— Черт, Коз, встань нормально.
Мужчина по ту сторону камеры устало стонет и, сгибаясь, опирается на саблю. За два часа непрерывно стояния спина затекла и начинала ныть, и меньше всего на свете он хотел бы проторчать здесь ещё дольше. Два часа они потратили на какой - то дурацкий снимок, и все этому волку не так, и все ему не этак. То мундир не так сидит, то сабля не так стоит, то "настроение" на снимке не то.
У Козмотиса настроение не было, только глухое раздражение и усталость. Он зевает и и кое-как снова становится для фотографии, но сил принять какую-либо нормальную позу попросту нет — после очень долгой и очень скучной церемонии награждения очень хочется спать.
— Да нормально я стоял.
— Нет, не нормально. Вот теперь хорошо.
Щелчок и звук затвора выводят Козмотиса из дремоты, он недовольно косится на друга и идёт посмотреть, чему он там так улыбается.
— Вот черт, Клинт, у меня спина кривая.
— Так в этом и весь смысл. — Двухметровый волк в офицерской форме, жмёт кнопку и ждёт напечатанный снимок. Аппарат выплёвывает его с лёгким жужжанием.

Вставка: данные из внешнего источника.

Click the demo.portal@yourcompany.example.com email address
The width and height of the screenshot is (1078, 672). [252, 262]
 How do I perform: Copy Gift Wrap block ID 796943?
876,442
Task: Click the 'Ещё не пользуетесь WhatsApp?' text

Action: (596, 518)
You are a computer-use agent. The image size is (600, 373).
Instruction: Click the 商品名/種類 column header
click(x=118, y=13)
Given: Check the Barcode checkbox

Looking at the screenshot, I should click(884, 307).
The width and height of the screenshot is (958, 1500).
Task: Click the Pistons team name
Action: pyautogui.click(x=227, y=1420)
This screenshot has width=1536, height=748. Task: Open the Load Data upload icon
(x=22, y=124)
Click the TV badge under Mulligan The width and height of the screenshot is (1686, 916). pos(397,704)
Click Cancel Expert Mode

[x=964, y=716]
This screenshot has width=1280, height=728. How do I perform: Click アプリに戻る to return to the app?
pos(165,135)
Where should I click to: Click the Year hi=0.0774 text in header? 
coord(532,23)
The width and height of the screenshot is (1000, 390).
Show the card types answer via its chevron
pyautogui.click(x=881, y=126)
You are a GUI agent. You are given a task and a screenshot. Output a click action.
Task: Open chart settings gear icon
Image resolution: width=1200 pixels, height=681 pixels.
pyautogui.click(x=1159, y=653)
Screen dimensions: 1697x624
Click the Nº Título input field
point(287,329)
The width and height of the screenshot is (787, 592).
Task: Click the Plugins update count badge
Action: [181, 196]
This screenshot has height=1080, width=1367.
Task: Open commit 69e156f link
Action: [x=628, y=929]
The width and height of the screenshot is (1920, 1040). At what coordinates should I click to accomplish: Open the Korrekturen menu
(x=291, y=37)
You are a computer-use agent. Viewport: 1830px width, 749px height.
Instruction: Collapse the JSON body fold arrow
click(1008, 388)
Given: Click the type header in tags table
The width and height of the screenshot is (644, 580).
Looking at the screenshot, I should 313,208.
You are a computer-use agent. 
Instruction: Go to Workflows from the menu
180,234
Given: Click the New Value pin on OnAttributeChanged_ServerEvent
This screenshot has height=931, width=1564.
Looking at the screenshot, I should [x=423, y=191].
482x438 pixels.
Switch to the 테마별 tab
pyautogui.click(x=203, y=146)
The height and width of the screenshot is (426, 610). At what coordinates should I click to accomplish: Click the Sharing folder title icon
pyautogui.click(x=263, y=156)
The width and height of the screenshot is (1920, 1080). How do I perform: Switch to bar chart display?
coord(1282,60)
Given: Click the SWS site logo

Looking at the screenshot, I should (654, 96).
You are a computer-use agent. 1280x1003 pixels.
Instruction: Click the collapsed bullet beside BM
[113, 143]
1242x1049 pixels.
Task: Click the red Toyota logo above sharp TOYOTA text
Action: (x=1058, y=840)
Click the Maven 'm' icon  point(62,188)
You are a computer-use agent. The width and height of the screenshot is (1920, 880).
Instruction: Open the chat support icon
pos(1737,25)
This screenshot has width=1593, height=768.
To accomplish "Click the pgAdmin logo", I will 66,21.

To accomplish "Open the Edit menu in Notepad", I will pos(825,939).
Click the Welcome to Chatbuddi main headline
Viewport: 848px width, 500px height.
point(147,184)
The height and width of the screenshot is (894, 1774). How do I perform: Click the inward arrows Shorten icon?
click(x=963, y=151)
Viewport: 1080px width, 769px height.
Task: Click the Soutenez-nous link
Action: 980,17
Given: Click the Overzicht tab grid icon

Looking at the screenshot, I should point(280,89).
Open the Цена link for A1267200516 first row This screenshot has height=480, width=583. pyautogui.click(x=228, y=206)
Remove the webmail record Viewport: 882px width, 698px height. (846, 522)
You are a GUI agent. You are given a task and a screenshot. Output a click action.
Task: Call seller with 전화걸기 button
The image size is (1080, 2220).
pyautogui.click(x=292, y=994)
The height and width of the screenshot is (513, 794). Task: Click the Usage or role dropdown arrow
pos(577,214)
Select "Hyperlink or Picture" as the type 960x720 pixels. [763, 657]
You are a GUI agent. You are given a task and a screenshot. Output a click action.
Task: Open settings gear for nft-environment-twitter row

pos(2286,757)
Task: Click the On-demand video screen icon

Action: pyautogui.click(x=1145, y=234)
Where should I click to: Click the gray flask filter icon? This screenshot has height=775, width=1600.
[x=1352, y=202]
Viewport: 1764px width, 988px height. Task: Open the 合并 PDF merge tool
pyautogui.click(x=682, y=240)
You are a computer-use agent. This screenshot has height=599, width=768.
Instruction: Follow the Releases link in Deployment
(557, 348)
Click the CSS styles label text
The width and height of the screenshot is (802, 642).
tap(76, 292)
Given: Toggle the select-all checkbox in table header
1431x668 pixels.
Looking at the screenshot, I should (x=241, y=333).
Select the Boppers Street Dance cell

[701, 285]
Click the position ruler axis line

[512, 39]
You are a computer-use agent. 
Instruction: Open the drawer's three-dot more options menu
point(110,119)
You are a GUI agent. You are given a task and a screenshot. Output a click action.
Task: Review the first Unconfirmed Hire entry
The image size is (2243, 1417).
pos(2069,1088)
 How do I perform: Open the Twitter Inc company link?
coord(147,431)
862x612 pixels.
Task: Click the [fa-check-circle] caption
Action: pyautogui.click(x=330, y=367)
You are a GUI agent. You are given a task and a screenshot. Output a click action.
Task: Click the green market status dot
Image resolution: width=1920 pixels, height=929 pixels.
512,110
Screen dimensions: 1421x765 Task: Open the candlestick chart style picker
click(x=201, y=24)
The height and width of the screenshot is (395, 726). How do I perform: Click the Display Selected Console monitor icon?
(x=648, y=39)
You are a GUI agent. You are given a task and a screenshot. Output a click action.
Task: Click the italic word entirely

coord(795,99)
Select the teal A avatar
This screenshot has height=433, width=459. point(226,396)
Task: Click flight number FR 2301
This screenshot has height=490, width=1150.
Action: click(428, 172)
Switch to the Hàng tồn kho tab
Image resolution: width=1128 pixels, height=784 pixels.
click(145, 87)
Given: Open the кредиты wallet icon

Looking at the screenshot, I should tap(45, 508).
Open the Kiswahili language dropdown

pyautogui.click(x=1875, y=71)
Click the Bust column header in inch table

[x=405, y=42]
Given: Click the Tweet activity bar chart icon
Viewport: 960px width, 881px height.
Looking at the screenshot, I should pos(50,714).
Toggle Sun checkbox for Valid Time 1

Козмотис непонимающе хмурится, смотрит на приятеля.
— В кривой спине?
— В естественности, придурок. — Клинт довольно вытаскивает свеженапечатанный снимок, любуется. - Никто не захочет слушать занудные истории про супер- пупер-мега крутого генерала К. Питченера. — Протягивает фотографию другу. — Зато все захотят услышать историю про то, как бравый генерал два месяца не мог запомнить, сколько у него солдат.
— Иди к черту. — Фыркает новоиспеченный генерал.
— Будь проще, Коз, и люди к тебе потянутся.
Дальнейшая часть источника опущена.